6. A cellular communication system having a frequency bandwidth arranged into a plurality of frequency channels that are distributed on a consecutive frequency channel basis amongst a plurality of frequency groups, the cellular communication system comprising a cluster having neighbouring first and second six-sectored sites, each sector of each site containing a frequency group having at least one frequency channel and wherein:: i) the first six-sectored site comprises a first frequency channel and at least five other frequency channels each having an integer multiple next but one frequency channel relationship to the first frequency channel, wherein neighbouring sectors in the first six-sectored site each contain a frequency group having respective frequency channels that observe a next but one frequency channel relationship with frequency channels in at least one neighbouring frequency group;; ii) the second six-sectored site comprises a second frequency channel, consecutive in frequency to the first frequency channel, and at least five other frequency channels each having an integer multiple next but one frequency channel relationship to the second frequency channel, wherein neighbouring sectors in the second six-sectored site each contain a frequency group having respective frequency channels that observe a next but one frequency channel relationship with at least one neighbouring frequency group; and iii) consecutive frequency channels of the frequency bandwidth are assigned to corresponding sectors in each of the neighbouring first and second six-sectored sites to produce a two-site re-use pattern for the cluster in which consecutive frequency channels are alternated between the first and second six-sectored sites.

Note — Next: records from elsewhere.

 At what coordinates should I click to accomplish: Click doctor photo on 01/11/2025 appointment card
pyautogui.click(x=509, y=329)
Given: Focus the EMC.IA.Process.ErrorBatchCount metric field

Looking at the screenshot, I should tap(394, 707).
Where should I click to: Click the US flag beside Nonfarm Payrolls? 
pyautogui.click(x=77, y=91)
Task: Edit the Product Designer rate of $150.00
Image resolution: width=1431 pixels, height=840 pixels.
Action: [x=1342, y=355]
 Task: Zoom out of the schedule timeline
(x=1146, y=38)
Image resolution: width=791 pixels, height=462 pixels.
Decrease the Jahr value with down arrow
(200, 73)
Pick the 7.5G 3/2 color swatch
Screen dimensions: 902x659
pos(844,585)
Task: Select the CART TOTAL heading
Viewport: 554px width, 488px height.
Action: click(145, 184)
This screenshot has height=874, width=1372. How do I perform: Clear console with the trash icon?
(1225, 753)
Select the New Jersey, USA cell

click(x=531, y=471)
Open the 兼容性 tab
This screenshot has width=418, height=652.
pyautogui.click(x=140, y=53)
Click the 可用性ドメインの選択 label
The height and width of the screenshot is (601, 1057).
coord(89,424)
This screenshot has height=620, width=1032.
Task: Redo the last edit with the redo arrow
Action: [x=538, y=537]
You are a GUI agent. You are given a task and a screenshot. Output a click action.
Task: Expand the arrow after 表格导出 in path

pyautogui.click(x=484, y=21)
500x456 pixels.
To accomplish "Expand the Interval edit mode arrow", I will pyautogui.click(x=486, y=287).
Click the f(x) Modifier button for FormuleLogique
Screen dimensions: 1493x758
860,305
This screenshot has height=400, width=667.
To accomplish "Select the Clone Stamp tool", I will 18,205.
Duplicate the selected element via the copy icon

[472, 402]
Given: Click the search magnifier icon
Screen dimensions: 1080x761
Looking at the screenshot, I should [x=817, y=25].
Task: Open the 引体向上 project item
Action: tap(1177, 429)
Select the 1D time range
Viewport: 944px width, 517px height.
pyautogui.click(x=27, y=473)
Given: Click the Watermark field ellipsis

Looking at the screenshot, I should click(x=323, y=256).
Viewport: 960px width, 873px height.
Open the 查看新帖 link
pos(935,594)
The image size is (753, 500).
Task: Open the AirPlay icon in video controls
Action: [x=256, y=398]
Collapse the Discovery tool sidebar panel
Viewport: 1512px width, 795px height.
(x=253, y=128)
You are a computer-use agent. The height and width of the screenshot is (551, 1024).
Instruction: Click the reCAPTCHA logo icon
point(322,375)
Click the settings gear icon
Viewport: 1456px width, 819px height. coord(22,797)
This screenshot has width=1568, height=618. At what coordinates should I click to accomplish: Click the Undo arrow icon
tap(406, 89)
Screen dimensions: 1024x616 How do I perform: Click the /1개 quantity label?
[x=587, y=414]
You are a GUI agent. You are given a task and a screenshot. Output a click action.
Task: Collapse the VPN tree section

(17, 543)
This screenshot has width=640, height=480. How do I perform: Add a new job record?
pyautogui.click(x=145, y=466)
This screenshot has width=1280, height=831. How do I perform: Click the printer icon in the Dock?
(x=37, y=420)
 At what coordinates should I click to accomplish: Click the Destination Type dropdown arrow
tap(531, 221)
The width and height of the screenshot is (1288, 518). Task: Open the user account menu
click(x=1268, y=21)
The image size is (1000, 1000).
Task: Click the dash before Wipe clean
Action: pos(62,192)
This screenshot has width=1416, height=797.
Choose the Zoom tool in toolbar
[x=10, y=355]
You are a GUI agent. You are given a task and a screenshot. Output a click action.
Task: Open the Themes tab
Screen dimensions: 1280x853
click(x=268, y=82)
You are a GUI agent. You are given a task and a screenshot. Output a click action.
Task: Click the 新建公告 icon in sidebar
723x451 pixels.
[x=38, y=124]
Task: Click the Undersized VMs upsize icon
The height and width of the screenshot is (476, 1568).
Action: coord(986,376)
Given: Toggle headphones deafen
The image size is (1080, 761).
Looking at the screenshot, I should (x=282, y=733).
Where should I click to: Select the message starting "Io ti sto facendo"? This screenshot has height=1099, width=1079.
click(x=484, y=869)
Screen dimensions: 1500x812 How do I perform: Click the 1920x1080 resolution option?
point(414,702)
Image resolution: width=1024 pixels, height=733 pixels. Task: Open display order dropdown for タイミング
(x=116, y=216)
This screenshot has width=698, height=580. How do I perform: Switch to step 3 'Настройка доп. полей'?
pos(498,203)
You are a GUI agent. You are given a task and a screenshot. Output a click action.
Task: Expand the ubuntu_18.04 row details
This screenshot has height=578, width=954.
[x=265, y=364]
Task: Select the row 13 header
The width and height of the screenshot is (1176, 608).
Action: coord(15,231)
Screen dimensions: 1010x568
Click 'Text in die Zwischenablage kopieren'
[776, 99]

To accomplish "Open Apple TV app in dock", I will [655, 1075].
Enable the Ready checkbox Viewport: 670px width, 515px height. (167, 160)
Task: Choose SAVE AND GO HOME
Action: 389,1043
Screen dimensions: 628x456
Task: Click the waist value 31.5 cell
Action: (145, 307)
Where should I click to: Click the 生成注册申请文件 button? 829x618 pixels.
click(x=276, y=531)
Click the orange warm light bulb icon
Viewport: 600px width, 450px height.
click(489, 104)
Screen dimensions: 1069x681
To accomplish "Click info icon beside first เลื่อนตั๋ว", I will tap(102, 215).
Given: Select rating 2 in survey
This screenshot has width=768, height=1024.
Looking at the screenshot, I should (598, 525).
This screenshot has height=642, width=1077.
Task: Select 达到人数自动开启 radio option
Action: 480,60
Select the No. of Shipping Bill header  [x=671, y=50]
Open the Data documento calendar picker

7. The cellular communication system according to claim 6, wherein at least one frequency group contains more than one carrier frequency obeying the integer multiple next but one frequency channel relationship.

8. The cellular communication system according to claim 7, wherein the plurality of frequency carriers are allocated to the frequency groups on a cyclic basis.

9. The cellular communication system according claim 6, 7 or 8, wherein the first and second six-sectored sites are corner-illuminated sites.

10. A cellular communication system having a two-site re-use pattern substantially as hereinbefore described with reference to FIGs. 4 and 5 of the accompanying drawings.

11. A method of deploying frequency channels of a cellular communication system to sectors of two neighbouring sites to produce a two-site repeat pattern, substantially as hereinbefore described with reference to FIGs. 4 and 5 of the accompanying drawings.